I received a notice from court telling me that I had been convicted in my absence of driving without due care. I got nine points on my licence and a £800 fine.

I do remember getting a letter from the Police asking me to identify the rider of my motorcycle about six months ago. I wrote back telling them it was me. Then it all went quiet. I received nothing at all, and I am shocked to be told there was a trial without me!

I have done some digging and apparently this relates to me overtaking (and pulling a wheelie) past a car.

I am being honest here – I didn’t mean to wheelie. I’ve been having trouble with my quickshifter and as I overtook the car, my bike must have changed down a gear, causing me to pull a wheelie.

The car I overtook was running a dash cam and I think they passed the footage to the police. No one believes me when I tell them I didn’t mean to wheelie. I have got evidence of the bike going back and forth to the garage. My missus is livid with me and I am in the dog house, I need some advice on how to undo this mess.

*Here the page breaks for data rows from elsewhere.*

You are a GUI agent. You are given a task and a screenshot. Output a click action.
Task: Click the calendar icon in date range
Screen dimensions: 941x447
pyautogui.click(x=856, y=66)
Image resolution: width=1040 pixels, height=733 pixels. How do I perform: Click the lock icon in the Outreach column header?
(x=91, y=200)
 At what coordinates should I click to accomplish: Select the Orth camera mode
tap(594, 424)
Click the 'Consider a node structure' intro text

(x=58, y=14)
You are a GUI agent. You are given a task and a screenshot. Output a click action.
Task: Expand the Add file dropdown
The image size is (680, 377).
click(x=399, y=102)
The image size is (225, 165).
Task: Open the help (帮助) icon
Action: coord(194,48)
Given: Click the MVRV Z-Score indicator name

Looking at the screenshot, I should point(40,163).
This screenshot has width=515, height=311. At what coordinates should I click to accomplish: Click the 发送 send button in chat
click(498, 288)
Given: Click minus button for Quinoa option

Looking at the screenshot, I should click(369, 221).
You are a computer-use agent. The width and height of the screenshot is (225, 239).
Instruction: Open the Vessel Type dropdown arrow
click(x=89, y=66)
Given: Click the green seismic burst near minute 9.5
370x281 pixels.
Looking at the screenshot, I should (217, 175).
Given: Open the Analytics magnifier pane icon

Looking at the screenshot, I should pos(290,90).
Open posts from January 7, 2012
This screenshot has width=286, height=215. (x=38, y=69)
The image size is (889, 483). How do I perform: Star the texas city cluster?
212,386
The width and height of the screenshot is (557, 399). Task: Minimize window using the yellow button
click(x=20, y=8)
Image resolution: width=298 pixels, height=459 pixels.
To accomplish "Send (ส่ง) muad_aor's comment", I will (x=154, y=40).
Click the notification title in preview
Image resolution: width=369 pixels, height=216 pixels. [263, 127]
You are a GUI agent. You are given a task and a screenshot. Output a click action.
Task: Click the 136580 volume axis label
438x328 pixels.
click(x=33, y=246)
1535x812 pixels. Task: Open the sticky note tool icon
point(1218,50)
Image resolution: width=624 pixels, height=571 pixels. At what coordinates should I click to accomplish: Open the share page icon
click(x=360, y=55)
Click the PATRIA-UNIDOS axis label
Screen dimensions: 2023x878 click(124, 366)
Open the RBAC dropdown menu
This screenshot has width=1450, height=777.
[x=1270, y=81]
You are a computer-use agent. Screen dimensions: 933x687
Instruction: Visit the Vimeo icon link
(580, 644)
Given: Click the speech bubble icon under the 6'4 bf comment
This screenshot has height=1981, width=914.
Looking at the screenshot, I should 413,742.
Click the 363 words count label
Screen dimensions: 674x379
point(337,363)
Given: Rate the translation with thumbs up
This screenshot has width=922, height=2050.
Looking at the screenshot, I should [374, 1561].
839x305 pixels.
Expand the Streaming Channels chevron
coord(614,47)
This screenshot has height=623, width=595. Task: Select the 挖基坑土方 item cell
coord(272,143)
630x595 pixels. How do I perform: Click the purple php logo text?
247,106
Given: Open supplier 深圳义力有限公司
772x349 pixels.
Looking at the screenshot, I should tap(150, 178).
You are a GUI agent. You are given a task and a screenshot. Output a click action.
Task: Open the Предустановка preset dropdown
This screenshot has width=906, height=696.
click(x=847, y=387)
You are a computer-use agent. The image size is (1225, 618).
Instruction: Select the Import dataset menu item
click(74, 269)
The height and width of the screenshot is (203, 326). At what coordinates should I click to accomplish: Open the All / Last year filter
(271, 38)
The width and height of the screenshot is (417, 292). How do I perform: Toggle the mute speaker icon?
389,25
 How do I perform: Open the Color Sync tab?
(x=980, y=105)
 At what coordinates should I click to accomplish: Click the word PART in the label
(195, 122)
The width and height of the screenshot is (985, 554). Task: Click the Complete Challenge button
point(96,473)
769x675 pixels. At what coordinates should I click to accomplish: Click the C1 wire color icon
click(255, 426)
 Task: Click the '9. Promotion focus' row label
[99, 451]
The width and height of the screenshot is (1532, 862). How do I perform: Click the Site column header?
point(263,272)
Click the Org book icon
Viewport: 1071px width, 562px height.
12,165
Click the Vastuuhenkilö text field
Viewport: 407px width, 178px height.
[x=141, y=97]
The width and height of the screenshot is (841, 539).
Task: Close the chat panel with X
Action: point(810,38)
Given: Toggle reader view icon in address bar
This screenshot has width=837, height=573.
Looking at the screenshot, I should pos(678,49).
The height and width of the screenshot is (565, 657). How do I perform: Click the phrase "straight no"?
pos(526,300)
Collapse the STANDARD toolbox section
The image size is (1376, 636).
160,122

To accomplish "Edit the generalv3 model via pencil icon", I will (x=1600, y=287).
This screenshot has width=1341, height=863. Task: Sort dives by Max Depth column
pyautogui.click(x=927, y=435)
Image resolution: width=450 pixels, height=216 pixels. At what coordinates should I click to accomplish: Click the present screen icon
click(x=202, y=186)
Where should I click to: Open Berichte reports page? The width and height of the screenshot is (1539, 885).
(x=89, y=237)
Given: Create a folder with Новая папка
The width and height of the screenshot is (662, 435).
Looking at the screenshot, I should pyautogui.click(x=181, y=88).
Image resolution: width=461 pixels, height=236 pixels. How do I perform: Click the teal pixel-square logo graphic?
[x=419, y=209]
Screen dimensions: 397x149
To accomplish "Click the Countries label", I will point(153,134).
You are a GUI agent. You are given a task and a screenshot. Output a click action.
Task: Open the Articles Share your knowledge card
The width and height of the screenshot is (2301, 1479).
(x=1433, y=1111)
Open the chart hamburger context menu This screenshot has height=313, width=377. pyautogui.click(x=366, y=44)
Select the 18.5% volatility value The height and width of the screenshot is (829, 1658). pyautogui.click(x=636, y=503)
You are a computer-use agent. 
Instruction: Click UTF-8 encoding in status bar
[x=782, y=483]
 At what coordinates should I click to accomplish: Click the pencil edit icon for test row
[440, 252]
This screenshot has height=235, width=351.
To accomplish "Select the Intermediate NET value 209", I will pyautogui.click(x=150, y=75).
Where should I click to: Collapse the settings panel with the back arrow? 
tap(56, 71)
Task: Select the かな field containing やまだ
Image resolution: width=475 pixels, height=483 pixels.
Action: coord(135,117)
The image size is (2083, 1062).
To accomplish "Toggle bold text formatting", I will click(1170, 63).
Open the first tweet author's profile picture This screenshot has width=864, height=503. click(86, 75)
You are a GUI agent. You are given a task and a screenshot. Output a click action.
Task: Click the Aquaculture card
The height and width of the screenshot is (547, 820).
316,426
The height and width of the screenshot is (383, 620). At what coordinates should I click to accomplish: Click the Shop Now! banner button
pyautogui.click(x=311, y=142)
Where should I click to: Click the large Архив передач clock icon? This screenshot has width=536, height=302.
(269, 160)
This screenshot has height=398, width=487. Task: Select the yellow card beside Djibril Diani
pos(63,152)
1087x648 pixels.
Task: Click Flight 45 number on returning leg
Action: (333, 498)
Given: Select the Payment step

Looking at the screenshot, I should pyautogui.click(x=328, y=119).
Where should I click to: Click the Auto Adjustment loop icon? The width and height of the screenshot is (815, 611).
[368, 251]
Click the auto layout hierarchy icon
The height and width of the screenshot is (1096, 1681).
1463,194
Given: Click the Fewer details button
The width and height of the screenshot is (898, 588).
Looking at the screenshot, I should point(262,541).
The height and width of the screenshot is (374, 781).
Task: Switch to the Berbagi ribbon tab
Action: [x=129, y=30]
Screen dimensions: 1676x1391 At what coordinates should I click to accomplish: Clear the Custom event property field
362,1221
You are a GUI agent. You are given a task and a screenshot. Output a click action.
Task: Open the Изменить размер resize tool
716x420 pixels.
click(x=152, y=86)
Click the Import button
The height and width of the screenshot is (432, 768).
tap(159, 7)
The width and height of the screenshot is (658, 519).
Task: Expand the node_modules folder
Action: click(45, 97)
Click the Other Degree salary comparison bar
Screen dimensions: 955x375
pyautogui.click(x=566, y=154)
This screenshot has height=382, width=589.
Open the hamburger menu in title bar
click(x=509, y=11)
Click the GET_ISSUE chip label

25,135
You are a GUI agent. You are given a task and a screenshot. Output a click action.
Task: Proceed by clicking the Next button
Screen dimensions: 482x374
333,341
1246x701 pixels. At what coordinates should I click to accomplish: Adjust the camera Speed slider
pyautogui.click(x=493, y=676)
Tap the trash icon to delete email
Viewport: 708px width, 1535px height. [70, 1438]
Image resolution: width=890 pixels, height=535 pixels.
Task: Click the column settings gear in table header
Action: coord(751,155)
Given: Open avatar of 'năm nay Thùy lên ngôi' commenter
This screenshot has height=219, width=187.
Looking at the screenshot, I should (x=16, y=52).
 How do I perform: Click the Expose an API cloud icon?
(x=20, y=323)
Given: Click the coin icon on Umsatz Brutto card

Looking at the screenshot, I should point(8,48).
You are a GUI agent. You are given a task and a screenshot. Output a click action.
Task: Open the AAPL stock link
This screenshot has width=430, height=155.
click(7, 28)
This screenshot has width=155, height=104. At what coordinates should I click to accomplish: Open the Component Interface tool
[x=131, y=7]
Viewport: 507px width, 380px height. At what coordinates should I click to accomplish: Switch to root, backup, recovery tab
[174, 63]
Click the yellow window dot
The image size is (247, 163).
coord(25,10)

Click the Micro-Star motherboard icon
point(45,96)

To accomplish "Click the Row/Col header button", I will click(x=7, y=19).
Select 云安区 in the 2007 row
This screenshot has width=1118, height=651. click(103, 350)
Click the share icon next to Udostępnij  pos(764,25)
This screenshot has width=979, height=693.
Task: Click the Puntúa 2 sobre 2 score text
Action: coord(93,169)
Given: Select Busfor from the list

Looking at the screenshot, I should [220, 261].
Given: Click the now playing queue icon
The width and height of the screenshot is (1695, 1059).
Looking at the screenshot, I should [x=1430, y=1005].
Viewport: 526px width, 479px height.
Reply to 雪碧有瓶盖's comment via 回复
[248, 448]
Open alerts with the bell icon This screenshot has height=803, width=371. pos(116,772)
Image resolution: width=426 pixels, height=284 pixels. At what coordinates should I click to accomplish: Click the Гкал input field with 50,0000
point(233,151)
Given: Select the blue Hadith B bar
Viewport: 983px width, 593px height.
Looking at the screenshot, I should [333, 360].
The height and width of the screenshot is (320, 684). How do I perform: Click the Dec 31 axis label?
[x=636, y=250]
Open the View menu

Oh boy. This advice covers lots of different things, so here we go…

Statutory Declaration

You need to make something called a Statutory Declaration at the court. This is done under oath and will set aside the conviction and reopen the proceedings. It is basically you swearing, under oath, that you didn’t know about the court case. Do this within 21 days of finding out about the conviction. If you delay, the court may not grant you permission to make the declaration.

Court case

Once reopened, the court will want to know how you plead to the charge of driving without due care. I am surprised this isn’t a dangerous charge (which pulling a wheelie almost always is), but I can see you might have a defence. You will need to enter a not guilty plea and the court will set the matter down for a trial. It is important to get a solicitor on board. You will need to explain to the court the basis of your defence and who you intend to call to trial.

This matters, as the court will allocate the proper time for the trial and you don’t want to ambush the CPS with your defence. Tell them up front. You will also need to get all of the prosecution evidence from the CPS.


Your entire defence appears to rely on the fact that your riding did not fall below the standard because an external factor caused the bike to wheelie. That external factor is a defective quickshifter that changed down a gear at the most inopportune time. If you can prove that, then I think you are in with a shout at defending this charge.

Work with your solicitor in finding a suitable expert to examine your bike. Make sure you keep all of the evidence of your bike going back and forth to the garage, if the expert does find a fault with the quickshifter, then you have a defence. Give this to the CPS and see if they will discontinue the case. If not, prepare for a trial. The CPS might want their own expert evidence but I think it unlikely.

There are lots of moving parts here; get a decent solicitor to take care of this. If you do it yourself, you run the risk of missing deadlines or not understanding the Criminal Procedure Rules. I have had to be brief in this advice due to word count but hopefully this will get you out of the dog house!